● Written exercise
Substitute "How can I do" for "How do I perform" throughout the lines below, then give all the lines again with nothing else altered.

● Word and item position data
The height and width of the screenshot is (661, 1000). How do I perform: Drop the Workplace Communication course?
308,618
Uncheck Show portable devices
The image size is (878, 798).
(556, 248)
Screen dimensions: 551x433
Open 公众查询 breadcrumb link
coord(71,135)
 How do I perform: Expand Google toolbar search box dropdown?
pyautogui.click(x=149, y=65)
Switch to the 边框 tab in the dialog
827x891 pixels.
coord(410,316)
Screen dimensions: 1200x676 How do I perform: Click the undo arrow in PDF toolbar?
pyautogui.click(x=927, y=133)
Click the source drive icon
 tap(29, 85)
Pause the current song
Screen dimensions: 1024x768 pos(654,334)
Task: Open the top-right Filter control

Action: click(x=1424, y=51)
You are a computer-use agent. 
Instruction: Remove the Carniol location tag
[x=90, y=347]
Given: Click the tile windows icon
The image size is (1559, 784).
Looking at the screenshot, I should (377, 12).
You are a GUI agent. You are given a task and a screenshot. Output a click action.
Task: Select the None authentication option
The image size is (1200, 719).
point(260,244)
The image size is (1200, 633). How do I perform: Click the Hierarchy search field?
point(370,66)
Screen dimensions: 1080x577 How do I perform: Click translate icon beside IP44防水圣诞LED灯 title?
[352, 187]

● Answer to the task
The height and width of the screenshot is (661, 1000). How can I do: Drop the Workplace Communication course?
308,618
Uncheck Show portable devices
The image size is (878, 798).
(556, 248)
Screen dimensions: 551x433
Open 公众查询 breadcrumb link
coord(71,135)
 How can I do: Expand Google toolbar search box dropdown?
pyautogui.click(x=149, y=65)
Switch to the 边框 tab in the dialog
827x891 pixels.
coord(410,316)
Screen dimensions: 1200x676 How can I do: Click the undo arrow in PDF toolbar?
pyautogui.click(x=927, y=133)
Click the source drive icon
 tap(29, 85)
Pause the current song
Screen dimensions: 1024x768 pos(654,334)
Task: Open the top-right Filter control

Action: click(x=1424, y=51)
You are a computer-use agent. 
Instruction: Remove the Carniol location tag
[x=90, y=347]
Given: Click the tile windows icon
The image size is (1559, 784).
Looking at the screenshot, I should (377, 12).
You are a GUI agent. You are given a task and a screenshot. Output a click action.
Task: Select the None authentication option
The image size is (1200, 719).
point(260,244)
The image size is (1200, 633). How can I do: Click the Hierarchy search field?
point(370,66)
Screen dimensions: 1080x577 How can I do: Click translate icon beside IP44防水圣诞LED灯 title?
[352, 187]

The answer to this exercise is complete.